Вальт был настолько подавлен, что не сумел пожелать счастливого путешествия тому, у которого сам отнял величайшее счастье; даже в сердце своем он не отваживался выражать какие бы то ни было желания. Без единого слова он, вместе с молчащим братом, выбрался из утраченного райского сада. Вульт видел, что брат шагает, согбенный под внутренней – низко нависшей – грозовой тучей; но не пытался хоть одним словом его утешить. Вальт взял братнину руку, чтобы найти опору в сердце другого человека, и спросил: «Кто теперь еще мог бы любить меня?» Вульт промолчал, и рука его оставалась вялой. Вальт отпустил ее; это жестокое, с режущими краями, молчание он воспринимал как проповедь, осуждающую совершенный им грех.

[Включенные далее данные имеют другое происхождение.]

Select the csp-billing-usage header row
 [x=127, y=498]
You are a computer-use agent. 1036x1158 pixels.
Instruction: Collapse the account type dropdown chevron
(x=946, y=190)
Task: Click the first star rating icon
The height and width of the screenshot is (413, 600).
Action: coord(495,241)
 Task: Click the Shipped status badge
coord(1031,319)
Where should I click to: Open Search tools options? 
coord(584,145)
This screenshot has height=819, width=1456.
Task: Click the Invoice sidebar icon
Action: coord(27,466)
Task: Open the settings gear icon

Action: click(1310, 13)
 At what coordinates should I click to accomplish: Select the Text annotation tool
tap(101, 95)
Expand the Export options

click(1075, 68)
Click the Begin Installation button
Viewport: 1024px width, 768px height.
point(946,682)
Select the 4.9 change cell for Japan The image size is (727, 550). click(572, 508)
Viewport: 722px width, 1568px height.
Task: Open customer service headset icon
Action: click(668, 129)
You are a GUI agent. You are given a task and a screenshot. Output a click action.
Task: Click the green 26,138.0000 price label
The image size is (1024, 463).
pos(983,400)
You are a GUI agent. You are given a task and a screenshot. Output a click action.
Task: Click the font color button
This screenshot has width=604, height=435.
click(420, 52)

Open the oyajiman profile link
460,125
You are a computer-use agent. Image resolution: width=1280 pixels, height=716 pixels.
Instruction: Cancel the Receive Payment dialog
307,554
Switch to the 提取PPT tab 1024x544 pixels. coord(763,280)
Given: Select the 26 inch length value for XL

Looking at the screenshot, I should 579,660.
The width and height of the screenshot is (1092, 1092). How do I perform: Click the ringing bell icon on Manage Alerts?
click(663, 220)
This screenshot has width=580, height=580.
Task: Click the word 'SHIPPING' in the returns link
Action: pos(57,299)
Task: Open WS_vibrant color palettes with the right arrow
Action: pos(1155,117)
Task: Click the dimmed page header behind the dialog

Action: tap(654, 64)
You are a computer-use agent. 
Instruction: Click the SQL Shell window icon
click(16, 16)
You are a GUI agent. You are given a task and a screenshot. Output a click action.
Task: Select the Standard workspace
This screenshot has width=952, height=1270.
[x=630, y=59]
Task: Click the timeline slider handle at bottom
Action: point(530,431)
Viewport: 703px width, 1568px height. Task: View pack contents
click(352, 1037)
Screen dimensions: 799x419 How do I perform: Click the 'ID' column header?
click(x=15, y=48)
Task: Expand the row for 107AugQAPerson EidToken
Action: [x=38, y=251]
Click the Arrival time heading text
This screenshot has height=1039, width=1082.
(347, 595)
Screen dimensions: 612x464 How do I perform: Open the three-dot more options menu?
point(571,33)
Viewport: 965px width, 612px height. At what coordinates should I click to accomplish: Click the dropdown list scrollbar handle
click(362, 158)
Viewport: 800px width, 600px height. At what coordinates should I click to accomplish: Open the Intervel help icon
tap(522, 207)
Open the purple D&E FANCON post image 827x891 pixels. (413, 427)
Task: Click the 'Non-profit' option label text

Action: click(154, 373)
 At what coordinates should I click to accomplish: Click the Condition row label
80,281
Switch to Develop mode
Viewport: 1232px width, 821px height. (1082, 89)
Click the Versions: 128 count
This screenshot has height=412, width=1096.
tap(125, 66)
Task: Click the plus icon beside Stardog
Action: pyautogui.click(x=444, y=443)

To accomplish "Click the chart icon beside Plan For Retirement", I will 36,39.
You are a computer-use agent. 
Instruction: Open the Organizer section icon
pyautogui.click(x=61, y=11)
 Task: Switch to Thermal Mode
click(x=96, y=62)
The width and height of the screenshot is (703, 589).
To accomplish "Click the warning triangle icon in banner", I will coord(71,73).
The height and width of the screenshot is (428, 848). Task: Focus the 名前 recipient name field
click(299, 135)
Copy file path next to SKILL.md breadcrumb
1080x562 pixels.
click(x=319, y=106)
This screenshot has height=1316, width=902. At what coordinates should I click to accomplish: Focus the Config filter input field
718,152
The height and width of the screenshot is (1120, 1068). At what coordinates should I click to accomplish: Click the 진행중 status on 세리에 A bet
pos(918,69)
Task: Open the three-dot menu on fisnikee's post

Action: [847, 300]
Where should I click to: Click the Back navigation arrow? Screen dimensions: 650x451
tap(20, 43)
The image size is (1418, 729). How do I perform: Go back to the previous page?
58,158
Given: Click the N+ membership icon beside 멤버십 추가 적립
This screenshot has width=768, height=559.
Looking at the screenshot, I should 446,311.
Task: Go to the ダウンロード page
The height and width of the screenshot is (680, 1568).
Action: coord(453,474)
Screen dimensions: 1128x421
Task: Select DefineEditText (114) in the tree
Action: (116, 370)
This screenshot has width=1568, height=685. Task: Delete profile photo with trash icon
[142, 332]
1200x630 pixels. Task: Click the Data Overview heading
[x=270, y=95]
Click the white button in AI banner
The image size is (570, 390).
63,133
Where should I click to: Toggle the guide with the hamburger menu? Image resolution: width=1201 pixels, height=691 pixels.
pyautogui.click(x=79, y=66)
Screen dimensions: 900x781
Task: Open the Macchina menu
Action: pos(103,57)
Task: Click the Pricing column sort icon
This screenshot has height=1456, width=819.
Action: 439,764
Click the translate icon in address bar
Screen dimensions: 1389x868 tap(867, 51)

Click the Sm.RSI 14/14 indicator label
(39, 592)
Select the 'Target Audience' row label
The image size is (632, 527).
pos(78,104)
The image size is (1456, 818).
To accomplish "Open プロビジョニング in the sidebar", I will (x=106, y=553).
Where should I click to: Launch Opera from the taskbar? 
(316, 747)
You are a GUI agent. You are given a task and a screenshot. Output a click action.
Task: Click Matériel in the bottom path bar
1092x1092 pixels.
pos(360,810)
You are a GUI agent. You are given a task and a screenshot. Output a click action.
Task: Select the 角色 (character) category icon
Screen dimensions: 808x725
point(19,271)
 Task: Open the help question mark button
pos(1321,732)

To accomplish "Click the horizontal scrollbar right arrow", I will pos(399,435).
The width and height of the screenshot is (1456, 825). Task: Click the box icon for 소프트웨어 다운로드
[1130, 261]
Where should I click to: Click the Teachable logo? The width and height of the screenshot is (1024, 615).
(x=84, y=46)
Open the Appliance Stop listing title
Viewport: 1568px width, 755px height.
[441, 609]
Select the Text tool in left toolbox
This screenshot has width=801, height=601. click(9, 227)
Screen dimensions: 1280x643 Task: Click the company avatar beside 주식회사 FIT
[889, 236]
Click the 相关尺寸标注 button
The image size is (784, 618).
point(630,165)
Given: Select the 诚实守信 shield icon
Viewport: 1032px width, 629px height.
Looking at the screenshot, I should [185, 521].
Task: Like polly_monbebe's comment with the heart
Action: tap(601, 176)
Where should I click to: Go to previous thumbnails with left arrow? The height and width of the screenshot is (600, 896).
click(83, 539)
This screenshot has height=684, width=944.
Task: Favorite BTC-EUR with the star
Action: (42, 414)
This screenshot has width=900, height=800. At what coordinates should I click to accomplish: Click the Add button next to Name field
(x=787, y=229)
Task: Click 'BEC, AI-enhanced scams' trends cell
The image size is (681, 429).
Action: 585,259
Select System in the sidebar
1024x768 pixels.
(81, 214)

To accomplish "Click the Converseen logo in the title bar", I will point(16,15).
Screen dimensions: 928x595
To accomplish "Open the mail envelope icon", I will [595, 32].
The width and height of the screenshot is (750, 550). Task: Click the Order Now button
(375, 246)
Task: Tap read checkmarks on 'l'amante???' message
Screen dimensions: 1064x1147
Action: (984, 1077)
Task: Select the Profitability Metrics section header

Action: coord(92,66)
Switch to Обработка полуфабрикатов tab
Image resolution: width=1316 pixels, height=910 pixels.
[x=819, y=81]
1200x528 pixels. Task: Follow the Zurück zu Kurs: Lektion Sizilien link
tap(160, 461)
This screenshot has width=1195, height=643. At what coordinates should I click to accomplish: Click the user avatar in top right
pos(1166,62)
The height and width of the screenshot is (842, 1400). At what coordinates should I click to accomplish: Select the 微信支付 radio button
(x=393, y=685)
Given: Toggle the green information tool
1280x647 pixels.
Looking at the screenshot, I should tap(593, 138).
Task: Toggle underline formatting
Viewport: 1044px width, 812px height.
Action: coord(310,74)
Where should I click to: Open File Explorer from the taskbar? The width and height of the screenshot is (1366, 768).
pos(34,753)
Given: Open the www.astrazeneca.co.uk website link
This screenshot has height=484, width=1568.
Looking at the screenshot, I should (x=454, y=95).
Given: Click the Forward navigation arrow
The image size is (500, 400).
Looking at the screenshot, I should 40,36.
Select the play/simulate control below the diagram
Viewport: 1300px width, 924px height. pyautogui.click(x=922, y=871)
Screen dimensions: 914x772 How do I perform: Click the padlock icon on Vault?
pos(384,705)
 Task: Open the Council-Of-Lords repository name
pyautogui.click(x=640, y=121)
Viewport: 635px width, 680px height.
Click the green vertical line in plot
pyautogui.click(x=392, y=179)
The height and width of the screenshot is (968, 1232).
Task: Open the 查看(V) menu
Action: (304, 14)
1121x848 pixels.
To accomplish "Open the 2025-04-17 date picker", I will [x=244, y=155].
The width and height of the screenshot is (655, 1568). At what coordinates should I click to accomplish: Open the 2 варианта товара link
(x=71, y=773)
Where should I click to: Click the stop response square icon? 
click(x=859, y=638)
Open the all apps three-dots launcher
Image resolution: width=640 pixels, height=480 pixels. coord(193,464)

Он шел, плача, по радостным вечерним улочкам рядом с братом, для чьей ревнивой груди его слезы, подобно окаменевшей влаге, становились лишь каменной коркой.

– Почему ты хотел защитить меня? – спросил Вальт. – Я ведь не невиновен. Всё ли ты знаешь насчет этого письма?

Вульт, с отчужденным видом, отрицательно качнул головой: поскольку прежние рассказы Вальта об этой истории были, как все его рассказы о себе, по причине дурацкой скромности говорящего слишком скупыми и неопределенными, чтобы Вульт мог проявить по отношению к ним давно ему присущий талант историка, пробужденный опытом светского общения, – умение достраивать каждое событие назад и вперед, то бишь измышлять даже для мельчайшего факта протяженное прошлое и будущее. Вальт ни в малейшей степени не обладал таким придворным талантом: он мысленно видел какой-то факт и тут же живописно его представлял; дальше этого дело никогда не заходило.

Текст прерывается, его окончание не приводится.